[Stored data entries]
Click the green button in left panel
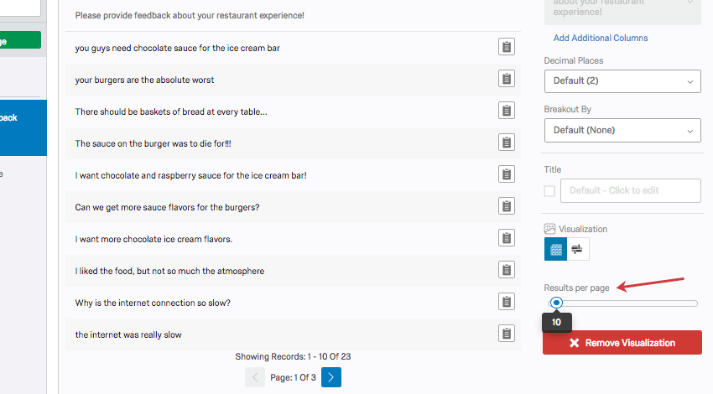 click(20, 39)
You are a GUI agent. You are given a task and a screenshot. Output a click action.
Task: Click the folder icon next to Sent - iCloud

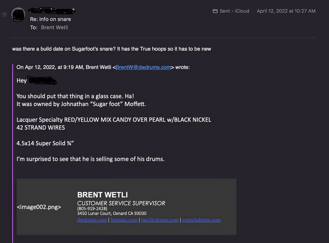215,11
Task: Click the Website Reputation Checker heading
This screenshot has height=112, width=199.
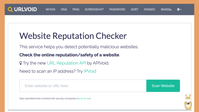Action: click(x=73, y=36)
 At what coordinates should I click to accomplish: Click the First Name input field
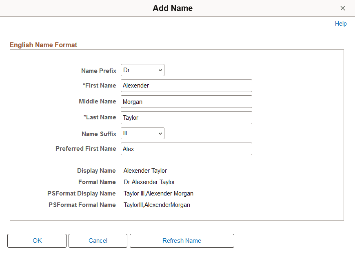[186, 86]
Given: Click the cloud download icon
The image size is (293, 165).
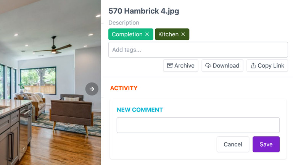Looking at the screenshot, I should point(208,65).
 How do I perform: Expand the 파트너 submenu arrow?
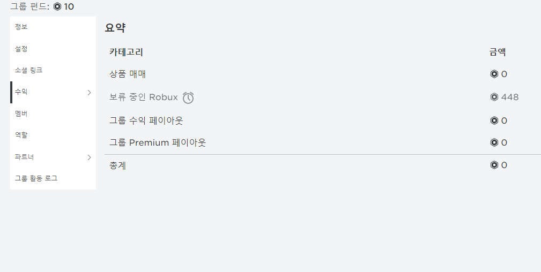pyautogui.click(x=89, y=157)
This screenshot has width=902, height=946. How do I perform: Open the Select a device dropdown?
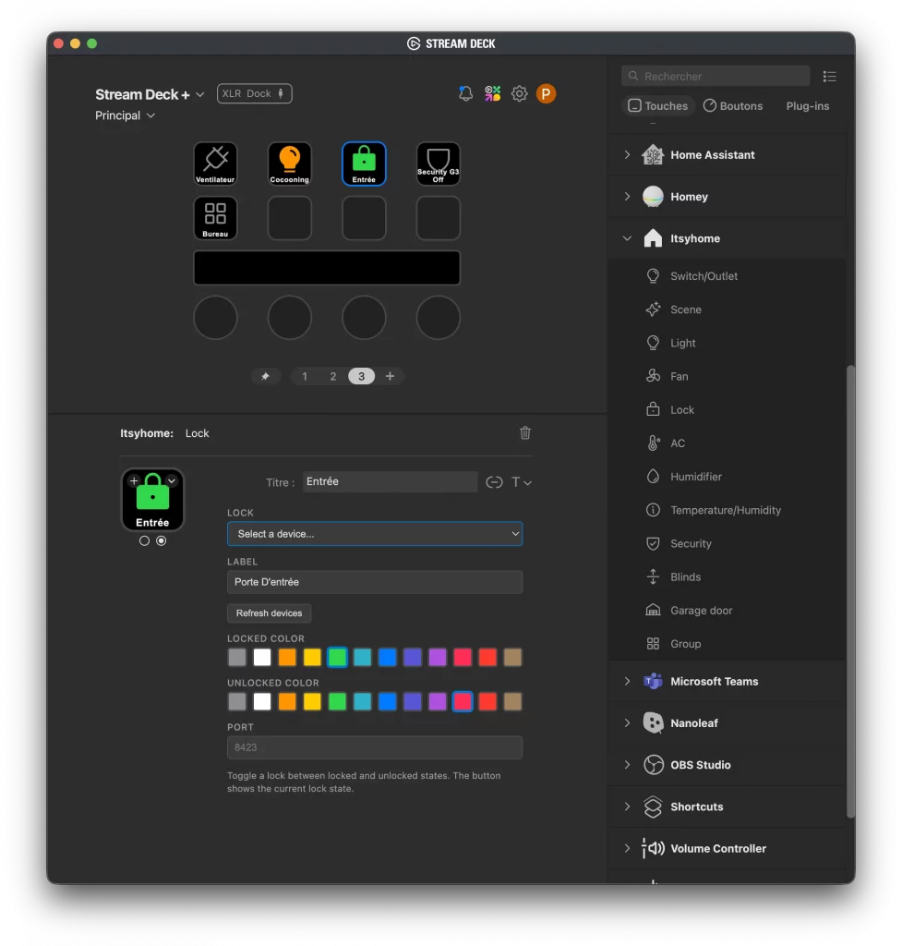tap(374, 533)
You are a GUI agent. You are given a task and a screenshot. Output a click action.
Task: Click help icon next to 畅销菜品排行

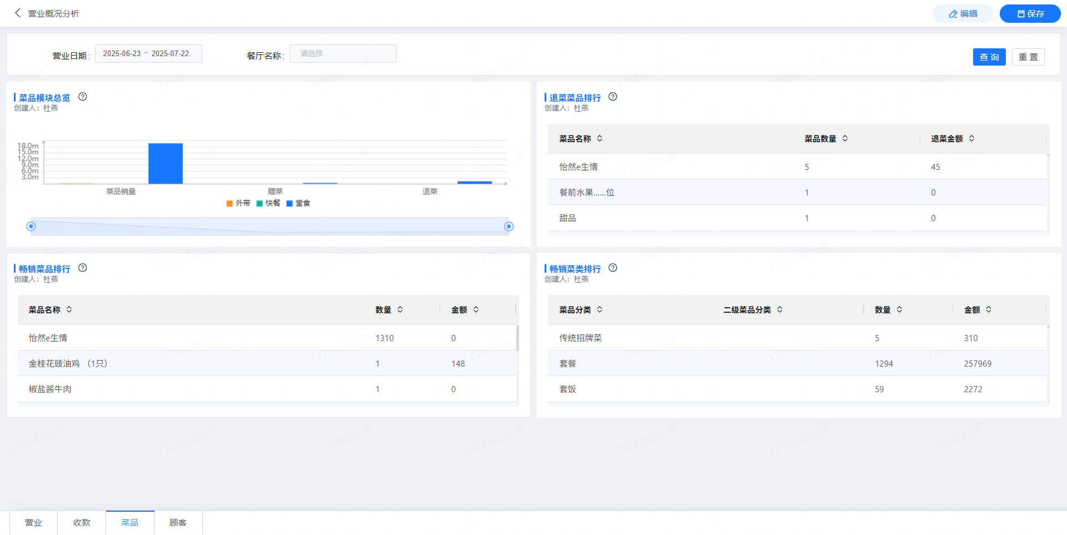tap(83, 268)
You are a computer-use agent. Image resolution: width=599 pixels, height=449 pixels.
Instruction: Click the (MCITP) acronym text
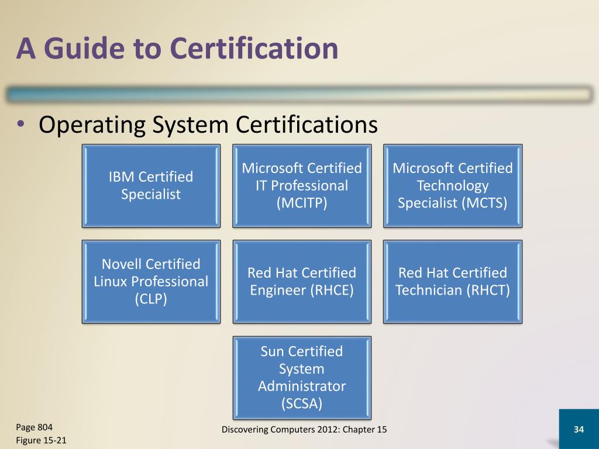302,203
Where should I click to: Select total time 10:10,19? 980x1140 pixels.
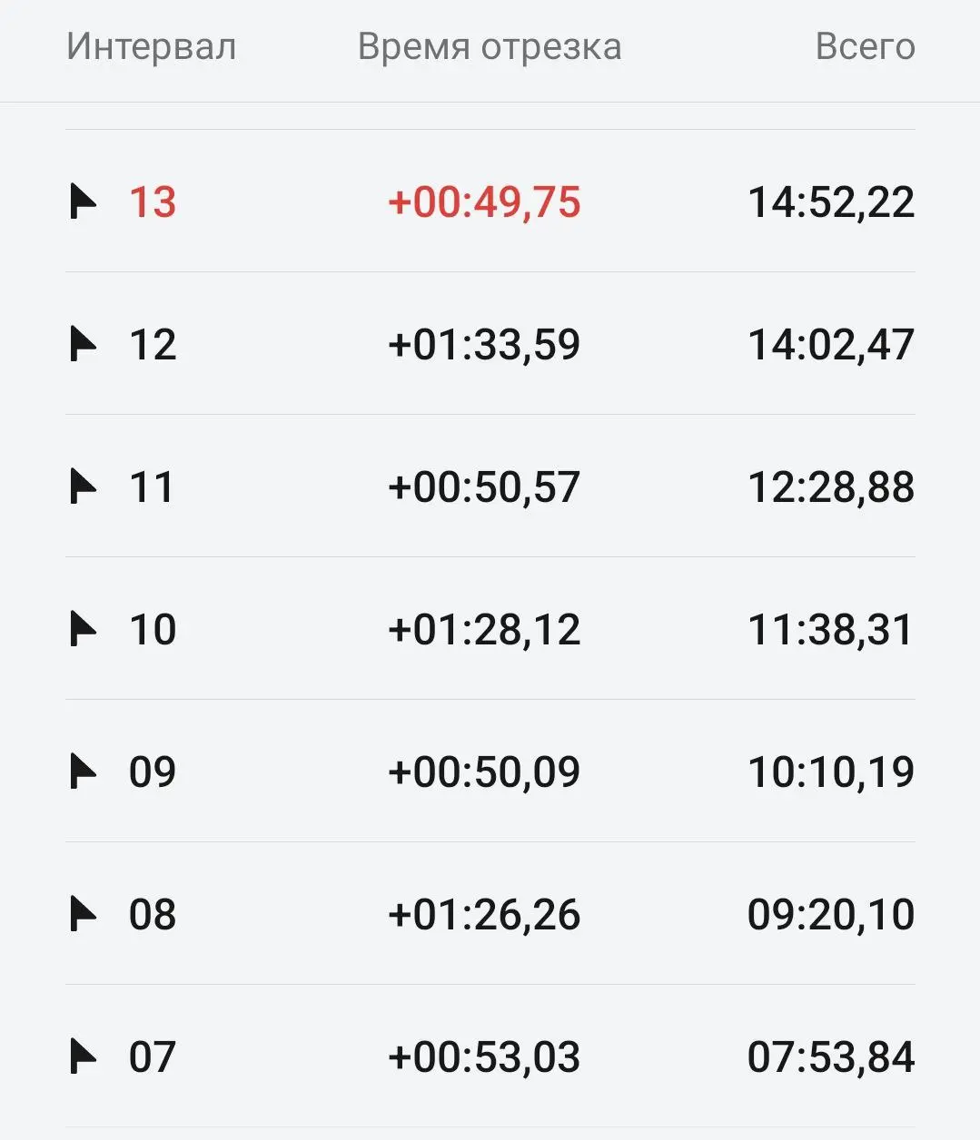pos(831,771)
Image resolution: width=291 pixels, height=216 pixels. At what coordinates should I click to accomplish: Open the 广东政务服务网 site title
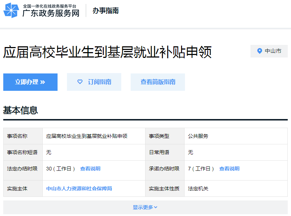[x=51, y=13]
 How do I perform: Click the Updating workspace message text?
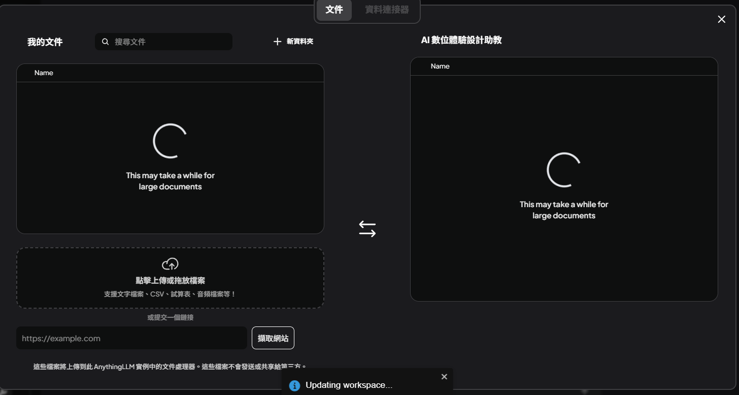[349, 385]
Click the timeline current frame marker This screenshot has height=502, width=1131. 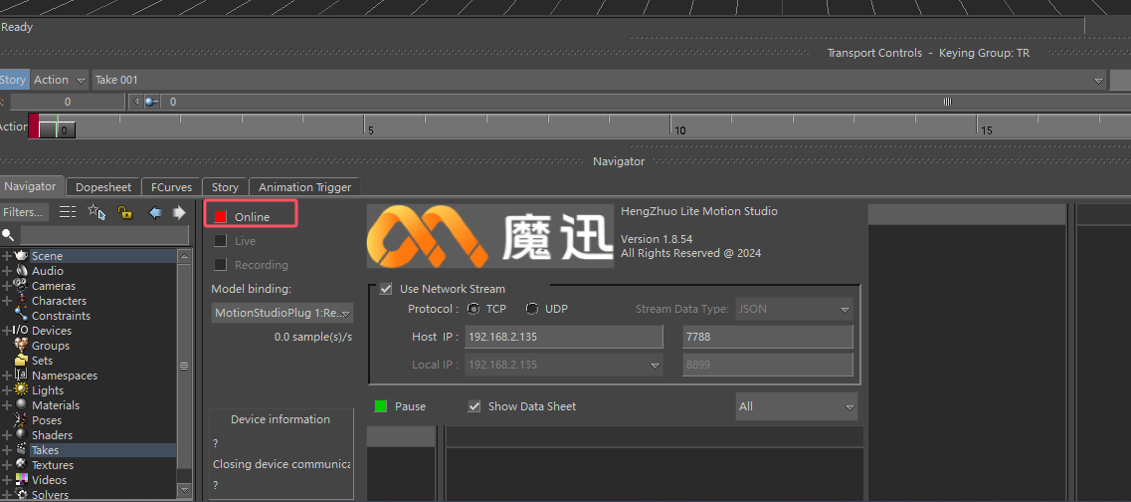tap(48, 127)
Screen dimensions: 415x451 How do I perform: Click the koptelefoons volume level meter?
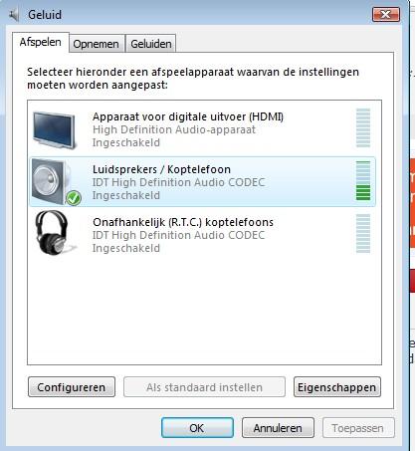tap(363, 234)
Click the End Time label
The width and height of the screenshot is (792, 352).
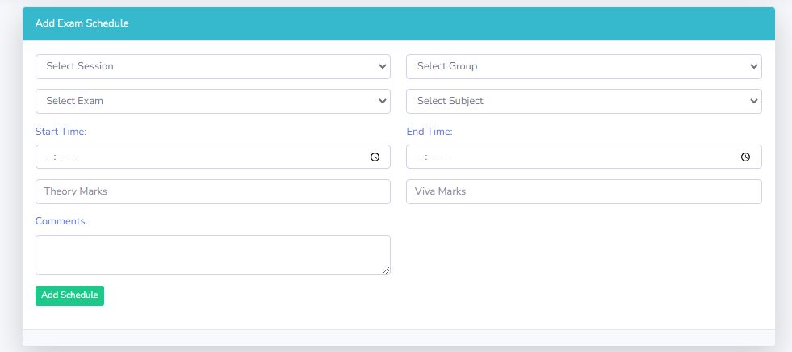(x=430, y=131)
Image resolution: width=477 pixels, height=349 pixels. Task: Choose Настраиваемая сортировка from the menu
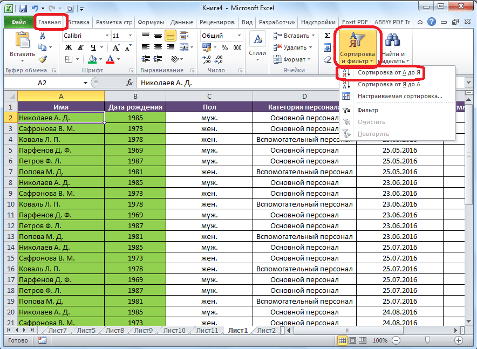[x=399, y=96]
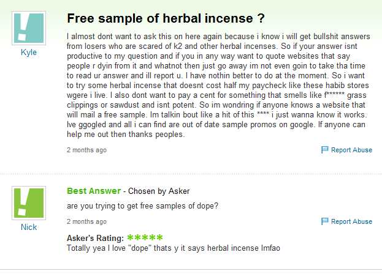
Task: Report Abuse on Kyle's question text link
Action: pos(351,150)
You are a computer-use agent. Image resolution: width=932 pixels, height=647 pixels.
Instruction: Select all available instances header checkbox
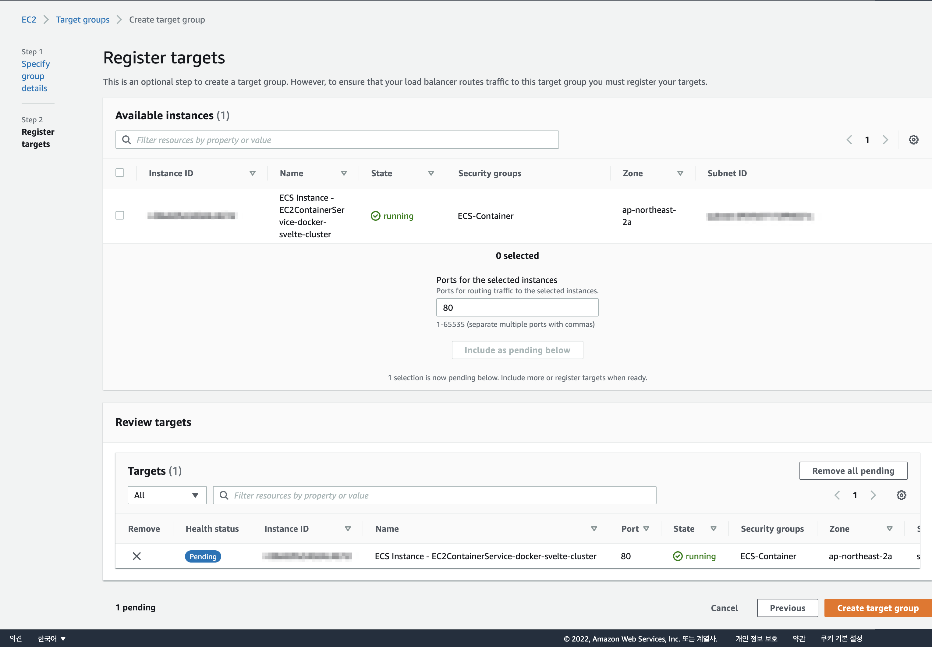pos(120,173)
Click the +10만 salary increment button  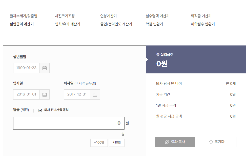117,142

-- Activity --
Above are the records; copy exactly the lines from the one with "Screen dimensions: 415x451" through the one with "You are a computer-use agent. Image resolution: width=932", including both, and nothing more. Leave out pictures.

-- Solution for this exercise --
Screen dimensions: 415x451 How do I perform: Click the koptelefoons volume level meter?
tap(363, 234)
Click the End Time label
The width and height of the screenshot is (792, 352).
(x=430, y=131)
Image resolution: width=477 pixels, height=349 pixels. Task: Choose Настраиваемая сортировка from the menu
[x=399, y=96]
Task: Report Abuse on Kyle's question text link
Action: pos(351,150)
You are a computer-use agent. Image resolution: width=932 pixels, height=647 pixels.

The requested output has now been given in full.